Large corporations have resources, lobbying power, advertising budgets, networks, and supply chains of which the UN can only dream. And while the World Health Organisation skimps by on €1.5bn a year, the tobacco industry rakes in €30bn in annual profits.

What steps can be taken to level the playing field? As any football pundit will tell you, success depends on teamwork. First and foremost, consumers must be better informed about the long-term impact of sponsors’ products. After all, the most effective way to compel companies to change is to stop purchasing what they sell. When people raise their voices — say, to ban advertising for breast-milk substitutes or to demand access to life-saving drugs — big corporations often listen.

Second, policymakers must be realistic. While there is certainly room for optimism about technological advances that will help to control treatment costs, the fact is that treating a growing share of the world’s population simply is not feasible.

Indeed, the World Economic Forum estimates that the four major PLCs cost the global economy €3.25tn in 2010, well over half of which was spent on medical care.
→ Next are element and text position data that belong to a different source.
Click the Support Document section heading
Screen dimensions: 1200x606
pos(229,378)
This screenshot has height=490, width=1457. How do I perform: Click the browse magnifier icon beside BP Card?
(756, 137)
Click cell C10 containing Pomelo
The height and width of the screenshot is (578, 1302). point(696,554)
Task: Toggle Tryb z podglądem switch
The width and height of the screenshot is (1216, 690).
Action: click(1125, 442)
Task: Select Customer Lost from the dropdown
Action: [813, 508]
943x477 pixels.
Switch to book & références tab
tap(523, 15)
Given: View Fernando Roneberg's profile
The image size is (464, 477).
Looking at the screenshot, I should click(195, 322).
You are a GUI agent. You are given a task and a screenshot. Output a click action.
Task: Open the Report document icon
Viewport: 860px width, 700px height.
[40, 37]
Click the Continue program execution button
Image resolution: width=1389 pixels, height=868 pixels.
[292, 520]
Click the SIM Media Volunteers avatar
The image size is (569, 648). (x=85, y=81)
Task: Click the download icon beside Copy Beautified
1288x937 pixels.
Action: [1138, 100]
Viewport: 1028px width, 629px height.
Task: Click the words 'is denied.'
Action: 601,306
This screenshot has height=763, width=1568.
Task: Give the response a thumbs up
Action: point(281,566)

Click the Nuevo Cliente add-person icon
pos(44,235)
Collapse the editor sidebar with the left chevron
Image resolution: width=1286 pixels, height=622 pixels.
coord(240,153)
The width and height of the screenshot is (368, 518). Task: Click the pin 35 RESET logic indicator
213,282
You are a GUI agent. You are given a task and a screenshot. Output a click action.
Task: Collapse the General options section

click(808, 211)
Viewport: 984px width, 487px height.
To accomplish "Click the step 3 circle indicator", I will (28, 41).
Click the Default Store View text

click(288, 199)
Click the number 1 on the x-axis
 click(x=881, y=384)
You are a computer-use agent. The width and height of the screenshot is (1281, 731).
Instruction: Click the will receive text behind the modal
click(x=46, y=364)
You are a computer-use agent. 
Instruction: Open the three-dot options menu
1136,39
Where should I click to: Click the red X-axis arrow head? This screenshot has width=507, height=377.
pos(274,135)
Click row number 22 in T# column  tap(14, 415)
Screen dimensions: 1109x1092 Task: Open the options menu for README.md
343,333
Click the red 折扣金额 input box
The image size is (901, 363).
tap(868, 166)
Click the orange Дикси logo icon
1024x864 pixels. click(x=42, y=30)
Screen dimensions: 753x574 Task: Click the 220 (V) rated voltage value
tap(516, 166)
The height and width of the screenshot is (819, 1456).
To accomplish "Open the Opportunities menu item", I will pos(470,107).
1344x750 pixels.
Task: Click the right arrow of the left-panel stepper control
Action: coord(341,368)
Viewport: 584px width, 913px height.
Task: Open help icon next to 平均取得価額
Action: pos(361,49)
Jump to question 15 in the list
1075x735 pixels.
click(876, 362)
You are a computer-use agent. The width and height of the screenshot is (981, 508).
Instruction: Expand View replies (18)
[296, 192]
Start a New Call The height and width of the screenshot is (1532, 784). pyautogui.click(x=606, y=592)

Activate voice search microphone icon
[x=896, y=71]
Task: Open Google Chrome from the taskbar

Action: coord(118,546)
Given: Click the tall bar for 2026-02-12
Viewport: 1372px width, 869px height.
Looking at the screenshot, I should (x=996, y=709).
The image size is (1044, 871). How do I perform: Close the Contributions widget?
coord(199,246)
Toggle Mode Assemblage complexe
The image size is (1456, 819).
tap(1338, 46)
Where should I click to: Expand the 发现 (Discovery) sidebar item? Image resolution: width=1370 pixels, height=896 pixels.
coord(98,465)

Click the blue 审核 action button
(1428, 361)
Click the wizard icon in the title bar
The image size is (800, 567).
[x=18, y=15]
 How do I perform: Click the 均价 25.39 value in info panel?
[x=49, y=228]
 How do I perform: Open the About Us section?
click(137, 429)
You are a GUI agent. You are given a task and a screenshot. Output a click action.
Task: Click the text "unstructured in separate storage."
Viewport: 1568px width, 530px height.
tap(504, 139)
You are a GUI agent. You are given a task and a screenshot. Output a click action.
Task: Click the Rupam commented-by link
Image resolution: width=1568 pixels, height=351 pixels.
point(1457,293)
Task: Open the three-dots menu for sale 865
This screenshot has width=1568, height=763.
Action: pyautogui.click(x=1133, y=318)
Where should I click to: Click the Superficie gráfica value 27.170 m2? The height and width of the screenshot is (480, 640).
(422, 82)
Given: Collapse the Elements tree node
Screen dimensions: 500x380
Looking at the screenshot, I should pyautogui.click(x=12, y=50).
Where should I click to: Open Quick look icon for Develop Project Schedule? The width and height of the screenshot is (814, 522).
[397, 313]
In this context, prevention strategies are crucial.

Third, businesses have a critical role to play. Beyond being a key aspect of corporate social responsibility, curbing PLCs — and thereby ensuring the health and productivity of current and future generations — is in firms’ interest. Voluntary codes to limit sugar in soft drinks and reduce salt levels in processed foods are a positive step; but they are far from adequate.

Finally, every successful team needs a strong manager. In the battle against the PLCs, international and national regulatory authorities must fill this role, setting and enforcing the rules of the game to protect people’s health.

The World Cup has a profound social impact, including on global health. Fifa has a responsibility to ensure that the tournament’s viewers are not receiving a message that could make them sick.

Kent Buse is chief of political affairs and strategy at UNAids. Sarah Hawkes is reader in global health and Wellcome Trust Senior Fellow in international public engagement at the Institute for Global Health, University College London.